2023.12.01 15:00 星期五报告会
施其斌博士, 华盛顿大学地球与空间科学学院
Improved observations of small to moderate size earthquake ruptures using machine learning

2023-11-26

Improved observations of small to moderate size earthquake ruptures using machine learning

施其斌 博士

华盛顿大学 地球与空间科学学院

2023.12.01(星期五)15:00,理科二号楼2821

报告摘要:

Elevated seismic noises has limited our ability to see the complexities of the moderate-size earthquakes from global seismic networks or to detect the small earthquakes in the regional offshore environment. We tackle the noise problems for these two settings, by two levels of machine-learning-based denoising strategies. With improved signal quality, we can better understand earthquake processes and better assess seismic hazards.

The first setting is involved with the teleseismic observations of the Mw5-6 earthquakes in the global scale. The broadband recordings of moderate-size events are usually contaminated by various noises (e.g., microseism and anthropogenic noise) within the frequency band not only meaningful for studying their sources but also useful for exploring the Earth’s interior. To denoise, we build a multi-task encoder-decoder model around a kernel pre-trained on local waveforms (Yin et al., 2022) and fine-tune by continued learning with high-quality teleseismic data. We denoise teleseismic P waves of deep Mw5+ earthquakes and use the clean P waves to estimate the source characteristics. We find a scaling of moment and duration to be M0 τ^4 and a resulting strong scaling of stress drop and radiated energy with magnitude. The median radiation efficiency is 5%, a low value compared to crustal earthquakes. Overall, they show weak rupture directivity and few subevents, suggesting a simple circular crack model is appropriate. When accounting for their size dependence, we find no systematic depth variations of duration, stress drop, or radiated energy within the 100-700 km depth range.  We also apply the denoiser to the 2021 Mw6.2 earthquake near the Mendocino triple junction whose early aftershocks were clustered at both the offshore and inland faults. By performing a multiple-point-source inversion (Shi et al., 2018) over the denoised teleseismic waveforms and the strong-motion data, we find this earthquake initiates on the Mendocino transform (Mw5.7) ~ 40 km offshore, propagates landward (Mw5.8) and finally ruptures the inland fault system (Mw5.9). This implies the inland Petrolia fault may have been in the critical state sensitive to the stress perturbation caused by the rupture of the offshore Mendocino transform fault.
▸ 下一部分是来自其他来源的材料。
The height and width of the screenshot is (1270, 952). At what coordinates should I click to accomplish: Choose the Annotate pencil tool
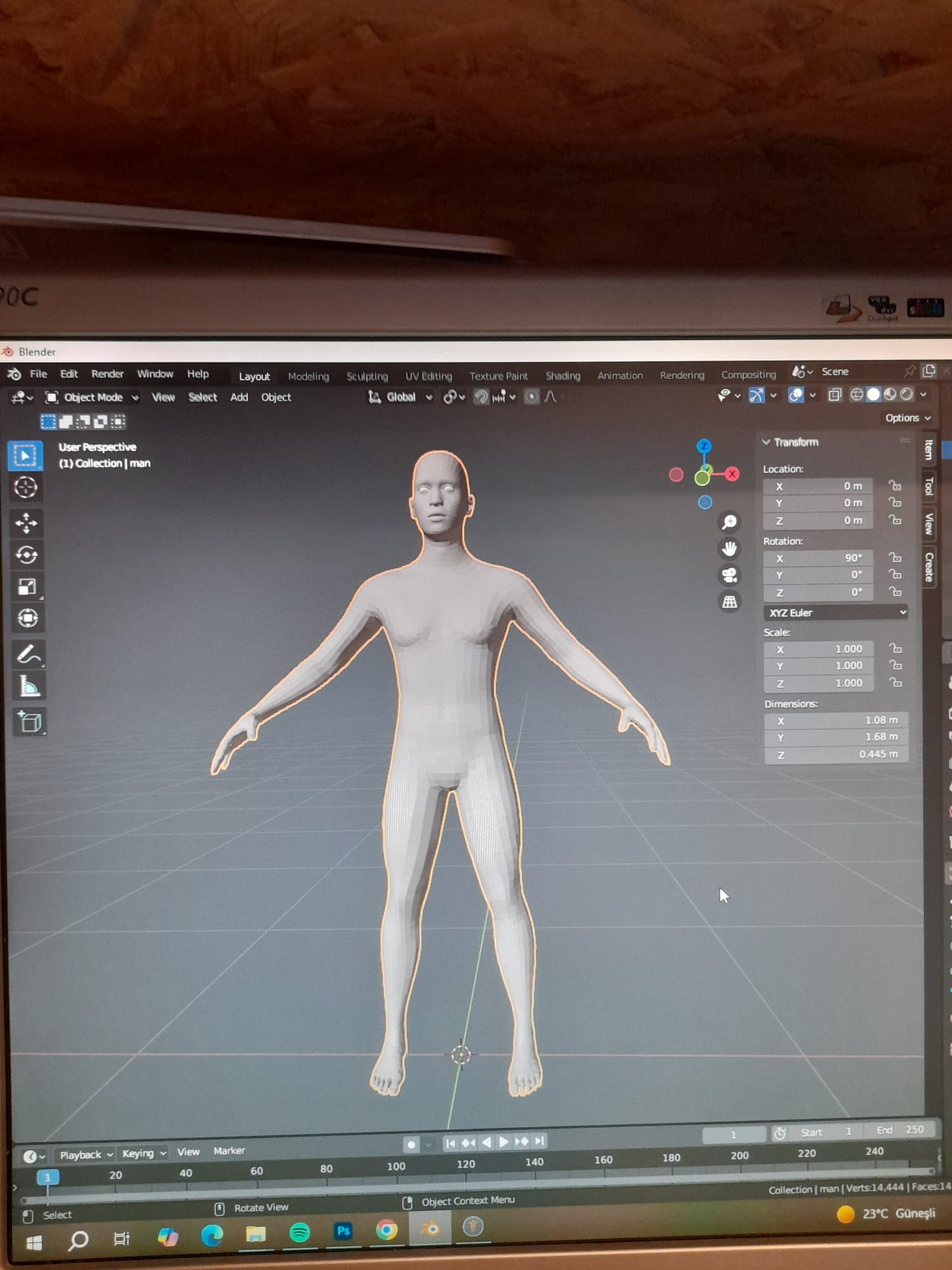[x=28, y=654]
The second setting is the offshore distributed acoustic sensing (DAS). It has emerged as a powerful technology expanding the capacities of cable networks and coastal seismic network to monitor offshore seismicity. However, the DAS data often combine signals that are new to the eyes of seismologists, including new types of instrumental noise, fiber coupling noise, and ocean waves that overprint tectonic sources. The overlap of these signals hinders accurate detection and characterization of transient seismic events. What makes this problem more challenging is the lack of clean DAS data. Here, we leverage the principle of self-supervised learning to allow the model to learn from the data itself without the need for explicit labelling. We adopt the classic encoder-decoder architecture and train the model on augmented DAS data from 2000 earthquakes in the northwest coast of US. We then denoise the DAS data to enhance the earthquake data in various scales. We use the ensemble-learning algorithm (Yuan et al., 2023) to pick the P and S phases. We find DAS denoising greatly reduces the picking error and improves the characterization of the two phases, leading to consistent phase arrivals across all channels.

报告人简介:

施其斌博士主要从事地震学研究,通过结合观测和模拟的手段研究地震震源的复杂过程。这其中包括联合近震和远震数据研究复杂断层上地震破裂的传播过程,板块俯冲造成的大地震以及慢滑移的动力学演变过程,以及地球深部地震的破裂特性。在利用传统地震台网数据的同时,其还通过对光纤传感数据进行机器学习和背景噪声处理来监测近海岸和近地表地震活动。发表科学论文九篇于Science, Geophysical Research Letters, Journal of Geophysical Research Geophysical Journal International等期刊,其中五篇其作为第一作者。2016年本科毕业于南京大学, 2021年毕业于新加坡南洋理工大学。2022年至今在华盛顿大学地球与空间科学学院担任博士后学者。